É patente demonstrar que a abordagem do livro II é voltada para a pecuária nas províncias romanas. Diante desse cenário, vale ressaltar os animais apresentados em seu livro são: asnos, cabritos, cães, bois, cavalos, mulas, ovelhas e porcos colaborando para uma descrição da vila pastoril romana, não descartando a agricultura das suas abordagens. Varrão tem um estilo de escrita, demonstrando a natureza dos animais com o desígnio de retratar como é o cotidiano de Roma, a partir de suas análises sobre a vida campestre e pastoril romana.

Dentro desse contexto, o autor aborda questões consideradas como denúncias sociais romanas, inseridas na ótica da escrita sobre os animais. De certo modo, a reflexão dos principais aspectos que norteiam Roma, à luz do seu pensamento sobre a pecuária. Não só isso, mas também uma comparação entre Grécia e Itália, com o objetivo de realizar um balanço sobre as questões sociopolíticas, desses dois Países.

Não se pode negar como escritor e filósofo romano, Varrão realiza este panorama sobre os animais e o campo tendo como enfoque por trás de suas abordagens não só como recurso retratar as comparações e os principais aspectos de Roma, a partir da temática dos animais, mas também como se dá o modo e a criação dos mesmos. Para isso, utiliza de várias formas, desde as características que cada animal possui, como: idade, gênero, tamanho e proporção, reprodução e a alimentação até a forma que vivem nos ambientes rurais.

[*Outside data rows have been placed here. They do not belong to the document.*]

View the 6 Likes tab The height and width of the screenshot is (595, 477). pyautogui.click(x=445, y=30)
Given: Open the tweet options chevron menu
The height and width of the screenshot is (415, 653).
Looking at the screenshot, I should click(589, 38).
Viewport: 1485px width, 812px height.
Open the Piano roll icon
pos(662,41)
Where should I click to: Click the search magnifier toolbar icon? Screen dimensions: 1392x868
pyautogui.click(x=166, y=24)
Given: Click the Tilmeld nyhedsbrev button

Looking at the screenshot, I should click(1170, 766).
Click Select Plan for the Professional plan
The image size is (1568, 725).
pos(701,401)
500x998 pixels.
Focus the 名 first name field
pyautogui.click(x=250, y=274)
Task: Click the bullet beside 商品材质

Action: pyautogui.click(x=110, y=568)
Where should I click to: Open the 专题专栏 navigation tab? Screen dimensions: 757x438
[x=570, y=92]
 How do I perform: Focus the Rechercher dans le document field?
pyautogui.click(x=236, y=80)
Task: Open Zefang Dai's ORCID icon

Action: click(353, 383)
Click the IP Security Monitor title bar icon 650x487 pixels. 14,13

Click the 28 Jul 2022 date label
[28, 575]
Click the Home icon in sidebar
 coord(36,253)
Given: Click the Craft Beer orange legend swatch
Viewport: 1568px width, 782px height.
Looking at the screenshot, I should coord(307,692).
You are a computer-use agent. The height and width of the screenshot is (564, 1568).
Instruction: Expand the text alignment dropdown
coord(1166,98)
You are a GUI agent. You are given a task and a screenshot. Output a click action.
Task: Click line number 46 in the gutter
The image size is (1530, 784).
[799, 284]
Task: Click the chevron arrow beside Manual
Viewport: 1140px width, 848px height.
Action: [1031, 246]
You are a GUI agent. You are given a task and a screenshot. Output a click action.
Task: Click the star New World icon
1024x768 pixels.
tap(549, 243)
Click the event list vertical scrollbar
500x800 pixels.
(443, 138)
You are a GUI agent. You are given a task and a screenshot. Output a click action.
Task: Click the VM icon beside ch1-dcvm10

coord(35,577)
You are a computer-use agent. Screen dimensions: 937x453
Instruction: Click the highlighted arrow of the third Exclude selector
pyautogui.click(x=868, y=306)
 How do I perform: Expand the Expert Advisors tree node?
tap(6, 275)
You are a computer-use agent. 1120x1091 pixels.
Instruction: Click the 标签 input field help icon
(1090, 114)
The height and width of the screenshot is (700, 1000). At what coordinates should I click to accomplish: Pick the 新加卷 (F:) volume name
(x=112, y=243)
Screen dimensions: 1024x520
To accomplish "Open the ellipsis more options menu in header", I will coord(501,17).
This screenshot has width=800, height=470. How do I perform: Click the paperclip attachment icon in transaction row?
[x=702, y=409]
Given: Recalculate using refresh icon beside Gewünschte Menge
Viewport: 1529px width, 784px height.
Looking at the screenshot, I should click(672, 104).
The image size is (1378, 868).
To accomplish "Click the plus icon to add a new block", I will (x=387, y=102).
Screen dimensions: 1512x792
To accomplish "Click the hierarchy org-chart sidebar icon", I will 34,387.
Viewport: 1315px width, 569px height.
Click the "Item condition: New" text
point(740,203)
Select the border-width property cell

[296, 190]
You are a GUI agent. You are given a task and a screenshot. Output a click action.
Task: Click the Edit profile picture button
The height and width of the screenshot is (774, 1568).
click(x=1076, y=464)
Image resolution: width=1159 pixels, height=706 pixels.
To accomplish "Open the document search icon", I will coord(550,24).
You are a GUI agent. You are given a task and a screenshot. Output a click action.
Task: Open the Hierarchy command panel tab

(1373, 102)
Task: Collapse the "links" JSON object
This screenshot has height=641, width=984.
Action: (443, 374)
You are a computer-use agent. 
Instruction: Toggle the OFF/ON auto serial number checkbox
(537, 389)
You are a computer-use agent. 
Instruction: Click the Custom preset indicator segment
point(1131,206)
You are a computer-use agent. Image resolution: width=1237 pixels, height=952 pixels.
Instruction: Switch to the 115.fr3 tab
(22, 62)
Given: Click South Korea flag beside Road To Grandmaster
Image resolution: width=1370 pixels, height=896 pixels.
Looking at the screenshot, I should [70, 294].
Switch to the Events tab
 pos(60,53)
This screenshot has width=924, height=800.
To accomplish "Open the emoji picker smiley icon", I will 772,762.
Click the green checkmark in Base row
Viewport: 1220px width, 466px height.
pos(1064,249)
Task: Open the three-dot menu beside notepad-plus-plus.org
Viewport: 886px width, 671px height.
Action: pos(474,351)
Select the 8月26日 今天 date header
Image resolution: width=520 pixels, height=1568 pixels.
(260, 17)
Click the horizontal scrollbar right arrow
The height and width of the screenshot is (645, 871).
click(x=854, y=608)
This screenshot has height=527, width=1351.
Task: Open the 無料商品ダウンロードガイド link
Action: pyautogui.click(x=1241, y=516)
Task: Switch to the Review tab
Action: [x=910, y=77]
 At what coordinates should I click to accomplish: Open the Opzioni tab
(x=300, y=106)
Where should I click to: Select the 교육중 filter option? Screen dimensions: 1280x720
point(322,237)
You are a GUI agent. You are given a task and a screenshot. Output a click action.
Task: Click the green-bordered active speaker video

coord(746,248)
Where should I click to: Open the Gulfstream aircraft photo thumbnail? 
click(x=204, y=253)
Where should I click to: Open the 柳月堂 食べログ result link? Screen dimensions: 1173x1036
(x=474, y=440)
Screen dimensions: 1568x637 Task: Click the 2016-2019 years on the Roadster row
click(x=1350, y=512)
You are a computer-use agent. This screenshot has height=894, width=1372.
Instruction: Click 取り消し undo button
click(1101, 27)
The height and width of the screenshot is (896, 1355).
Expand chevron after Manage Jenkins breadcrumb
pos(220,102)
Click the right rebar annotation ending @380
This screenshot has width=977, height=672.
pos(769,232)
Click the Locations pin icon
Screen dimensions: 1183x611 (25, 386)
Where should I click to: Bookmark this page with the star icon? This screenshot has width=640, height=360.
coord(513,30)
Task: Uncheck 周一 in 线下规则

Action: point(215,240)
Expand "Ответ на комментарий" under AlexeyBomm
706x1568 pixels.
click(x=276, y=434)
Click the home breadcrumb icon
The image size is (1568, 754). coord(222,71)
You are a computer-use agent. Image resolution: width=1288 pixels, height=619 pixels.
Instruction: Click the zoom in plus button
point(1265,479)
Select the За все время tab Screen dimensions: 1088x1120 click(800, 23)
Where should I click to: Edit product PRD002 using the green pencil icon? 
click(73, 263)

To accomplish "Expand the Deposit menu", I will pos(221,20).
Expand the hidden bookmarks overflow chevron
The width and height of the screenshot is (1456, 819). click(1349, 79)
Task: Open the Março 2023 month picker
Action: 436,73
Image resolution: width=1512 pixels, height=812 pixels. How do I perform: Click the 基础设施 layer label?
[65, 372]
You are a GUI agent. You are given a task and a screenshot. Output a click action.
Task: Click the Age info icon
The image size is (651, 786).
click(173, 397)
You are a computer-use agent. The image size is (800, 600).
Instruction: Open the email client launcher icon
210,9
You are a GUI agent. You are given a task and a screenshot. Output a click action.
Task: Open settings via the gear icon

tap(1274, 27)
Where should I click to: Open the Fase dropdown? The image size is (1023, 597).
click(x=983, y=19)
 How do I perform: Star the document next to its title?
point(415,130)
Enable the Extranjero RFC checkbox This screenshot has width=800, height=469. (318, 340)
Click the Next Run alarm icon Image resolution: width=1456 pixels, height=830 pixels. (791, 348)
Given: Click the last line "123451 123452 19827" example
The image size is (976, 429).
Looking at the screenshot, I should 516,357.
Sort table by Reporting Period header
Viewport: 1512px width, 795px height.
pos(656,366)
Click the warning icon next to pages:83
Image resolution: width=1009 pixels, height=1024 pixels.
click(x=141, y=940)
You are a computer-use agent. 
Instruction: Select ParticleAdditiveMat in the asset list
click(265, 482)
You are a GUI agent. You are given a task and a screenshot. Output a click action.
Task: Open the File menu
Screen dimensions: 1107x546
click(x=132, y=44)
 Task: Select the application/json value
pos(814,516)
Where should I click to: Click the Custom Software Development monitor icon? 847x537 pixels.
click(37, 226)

Destacam-se os métodos e técnicas que Varrão descreve para se ter boas criações, além disso, os nomes dos donos são provenientes de cada rebanho responsável por cuidar, em questão. O filósofo apresenta cada criação, não descartando os principais elementos, facilitando a compreensão da sua narrativa e seu raciocínio, a partir dos conteúdos presentes. Varrão demonstra como são criados os animais na Itália e demais localidades, não descartando, uma supremacia dos animais das províncias romanas, principalmente no capítulo VII.

A partir dessa introdução feita para compreender a narrativa de Varrão, onde propõe no Livro II, ressalta-se análises de alguns animais em comparação com o governo dos homens, associando-se com a proposta do autor sobre o que realmente quer abordar, em questão. Nesse ínterim, a escrita do pensador romano tem o intuito de tematizar a natureza da realidade, enfatizando os aspectos de Roma, como os políticos e sociais.

Dentro dessa interpretação dos animais destacam-se os bois em um primeiro momento. Segundo Varrão, os domesticados são ótimos para o trabalho e predominam na Itália. Nota-se uma hegemonia por trás dessa análise do autor, bem como deve ser a política romana, caracterizada por meio de um bom governante e que exerça um poder favorável. Pode-se observar, segundo o autor: “Vê o que fazes”, digo, “ó Vácio, pois o boi deve ser o maior modelo entre os animais domésticos, especialmente na Itália, que se julga ter recebido o nome dos bois. (VARRÃO, Livro II, 6).

Compreender a obra de Varrão sobre a questão dos animais, mais precisamente a pecuária, é se situar em qual foco, o autor está conduzindo sua escrita. O que de certo modo, demonstra aspectos implícitos sobre as questões do fim da República e o início do Império, mas que explicitamente há uma síntese sobre cada animal. Descrevendo suas principais características, delineando o leitor para uma análise sobre a dignidade da pecuária, não descartando seu objetivo, no caso, associações dos animais e seus atributos com o governo de Roma.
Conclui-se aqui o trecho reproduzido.